### Set task
Copy out all the records below word for word, keeping every line in its original order.

-- Start of Raw data --

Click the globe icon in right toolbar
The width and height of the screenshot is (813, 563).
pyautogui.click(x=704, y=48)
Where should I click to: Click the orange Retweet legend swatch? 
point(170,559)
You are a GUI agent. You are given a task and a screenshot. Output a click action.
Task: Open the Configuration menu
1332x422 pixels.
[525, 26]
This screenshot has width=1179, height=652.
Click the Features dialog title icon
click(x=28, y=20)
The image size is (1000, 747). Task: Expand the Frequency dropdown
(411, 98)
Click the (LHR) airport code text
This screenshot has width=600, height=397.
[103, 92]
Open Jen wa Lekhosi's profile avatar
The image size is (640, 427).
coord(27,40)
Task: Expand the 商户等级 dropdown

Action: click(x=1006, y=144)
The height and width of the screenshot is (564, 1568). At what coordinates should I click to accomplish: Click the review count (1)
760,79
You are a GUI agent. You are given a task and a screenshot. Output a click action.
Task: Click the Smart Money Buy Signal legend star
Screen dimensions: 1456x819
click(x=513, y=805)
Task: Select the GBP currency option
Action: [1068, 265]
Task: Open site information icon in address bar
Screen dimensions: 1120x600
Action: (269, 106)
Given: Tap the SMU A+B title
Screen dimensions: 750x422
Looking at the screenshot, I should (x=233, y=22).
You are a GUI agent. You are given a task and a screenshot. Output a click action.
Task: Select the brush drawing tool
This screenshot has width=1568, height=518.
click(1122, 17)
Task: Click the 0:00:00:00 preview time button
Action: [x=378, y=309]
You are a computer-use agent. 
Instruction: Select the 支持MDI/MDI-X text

-- End of Raw data --

### Task solution
Click the globe icon in right toolbar
The width and height of the screenshot is (813, 563).
pyautogui.click(x=704, y=48)
Where should I click to: Click the orange Retweet legend swatch? 
point(170,559)
You are a GUI agent. You are given a task and a screenshot. Output a click action.
Task: Open the Configuration menu
1332x422 pixels.
[525, 26]
This screenshot has width=1179, height=652.
Click the Features dialog title icon
click(x=28, y=20)
The image size is (1000, 747). Task: Expand the Frequency dropdown
(411, 98)
Click the (LHR) airport code text
This screenshot has width=600, height=397.
[103, 92]
Open Jen wa Lekhosi's profile avatar
The image size is (640, 427).
coord(27,40)
Task: Expand the 商户等级 dropdown

Action: click(x=1006, y=144)
The height and width of the screenshot is (564, 1568). At what coordinates should I click to accomplish: Click the review count (1)
760,79
You are a GUI agent. You are given a task and a screenshot. Output a click action.
Task: Click the Smart Money Buy Signal legend star
Screen dimensions: 1456x819
click(x=513, y=805)
Task: Select the GBP currency option
Action: [1068, 265]
Task: Open site information icon in address bar
Screen dimensions: 1120x600
Action: (269, 106)
Given: Tap the SMU A+B title
Screen dimensions: 750x422
Looking at the screenshot, I should (x=233, y=22).
You are a GUI agent. You are given a task and a screenshot. Output a click action.
Task: Select the brush drawing tool
This screenshot has width=1568, height=518.
click(1122, 17)
Task: Click the 0:00:00:00 preview time button
Action: [x=378, y=309]
You are a computer-use agent. 
Instruction: Select the 支持MDI/MDI-X text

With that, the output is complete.